むず痒そーに体を捻り、イライラを抑える樹君の表情がそこにはあった。


「まあまあ。樹君」


新葉は樹君の気持ちを察する。そんな中、益々増えて行く水位。


「必ず、助けるから、頑張ってて!」


新葉は大きな声で叫んだ。新葉は仲間に向き直り仲間に伝えた。


「一人は先生に伝えて欲しい。三人はお店に行って、二リットルのペットボトルを貰って来て欲しい。浮袋替わりにするんだ。ロープも頼みたい。

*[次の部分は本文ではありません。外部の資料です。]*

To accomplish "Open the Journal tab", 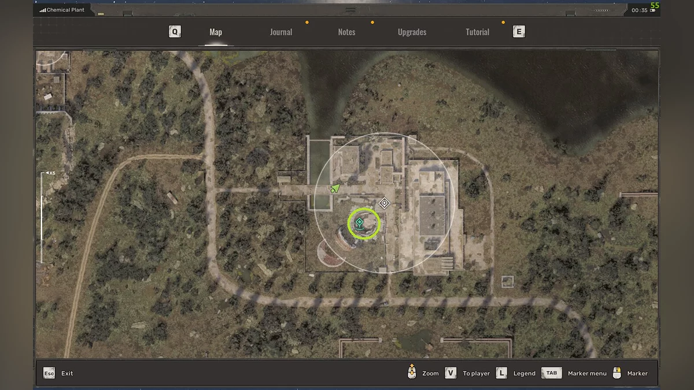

残りの人は三手に分かれて川の端と端で向かい合った形で助けて欲しい。僕のパパから、お爺ちゃんがお兄ちゃんの友達を助ける時の事を聞いてるんだ。どれ程荒れてる川が恐ろしいか? 困難か? それでも救いたいか? 皆んな皆んな聞いたんだ。だから、皆んなにも協力して欲しい。一人じゃ無理だから、一人じゃ助けられ無いから。けど、どうしても助けたいから、お願いします!」


新葉は皆んなに頭を下げてお願いした。